Procès des agresseurs du barman de l’Assemblée nationale : «C’est un crime de haine»

Entre 12 et 14 ans ont été requis ce lundi par l’avocat général contre les trois agresseurs de Jean-Michel Gaudin, roué de coups en février 2017. Il est aujourd’hui lourdement handicapé.
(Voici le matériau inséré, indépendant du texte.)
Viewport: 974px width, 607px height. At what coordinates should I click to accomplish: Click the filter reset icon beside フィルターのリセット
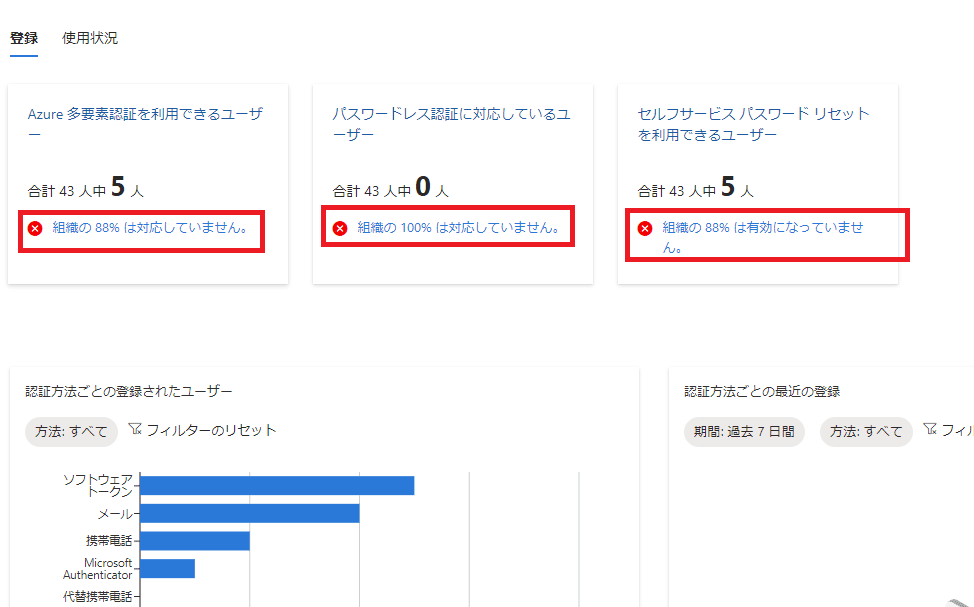(x=135, y=430)
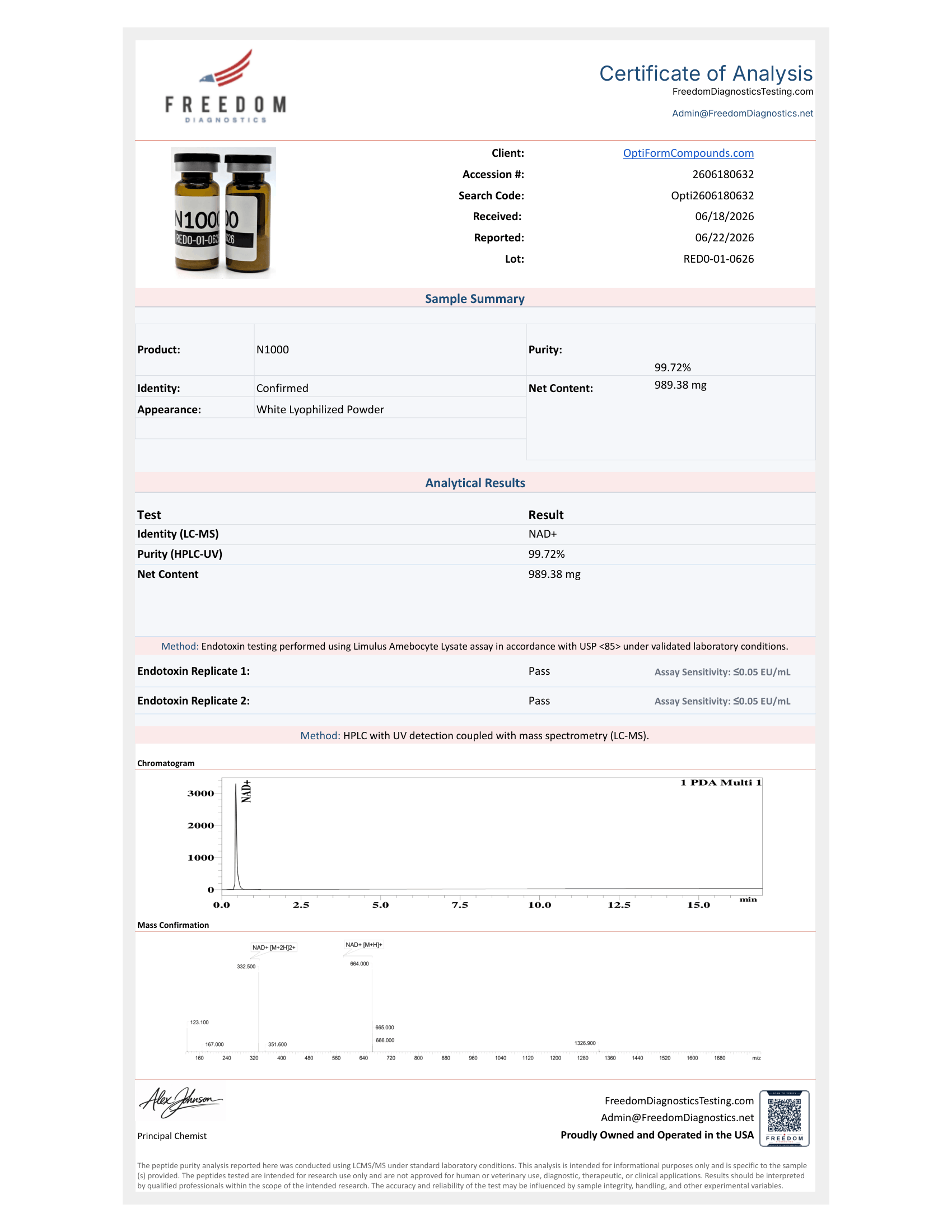Click the 664.000 mass peak value

360,964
 Jean-Michel Gaudin a été roué de coups le 3 février 2017, alors qu’il venait en aide à une femme prise à partie par une bande de jeunes.
Jean-Michel Gaudin a été roué de coups le 3 février 2017, alors qu’il venait en aide à une femme prise à partie par une bande de jeunes. DR

    « Ce crime est un vrai débat de société. Quand on se promène et que l'on croise un groupe de jeunes, faut-il avoir peur ? Faut-il changer de trottoir ? Subir des crachats, accepter d'être bousculé en passant son chemin ? » demande l'avocat général. Pour avoir refusé cela, Jean-Michel Gaudin, 54 ans, barman à l'Assemblée nationale, est aujourd'hui lourdement handicapé.

    Deux ans après son agression, pour avoir voulu prendre la défense de deux femmes face aux trois accusés, trois frères jugés par la cour d'assises de Paris cette semaine, l'ex-barman est toujours en centre de rééducation et n'a pu assister au procès. « Il est dépendant à vie de tierces personnes, de sa famille, qui est une victime collatérale », poursuit l'avocat général. À l'époque, les députés lui avaient rendu hommage.

    Des «prédateurs antisociaux»

    Le 3 février 2017 à 16h11, la victime et deux femmes attendent à un passage piéton sur la place de la Bastille (Paris XIe). La scène est filmée par une caméra de vidéosurveillance. Six jeunes arrivent derrière eux, dont les trois frères, âgés de 16, 18 et 21 ans. Le plus jeune crache sur le manteau d'une des femmes. Gratuitement, pour faire rire les autres. L'autre femme intervient, demande des excuses. Elle reçoit un coup de tête d'Ahad, 18 ans. Puis Ahad saisit violemment cette dame. Jean-Michel Gaudin intervient. Il attrape Ahad par le col pour le tirer en arrière. Le mineur lui assène un violent coup de pied à la hanche. À ce moment précis, la caméra pivote.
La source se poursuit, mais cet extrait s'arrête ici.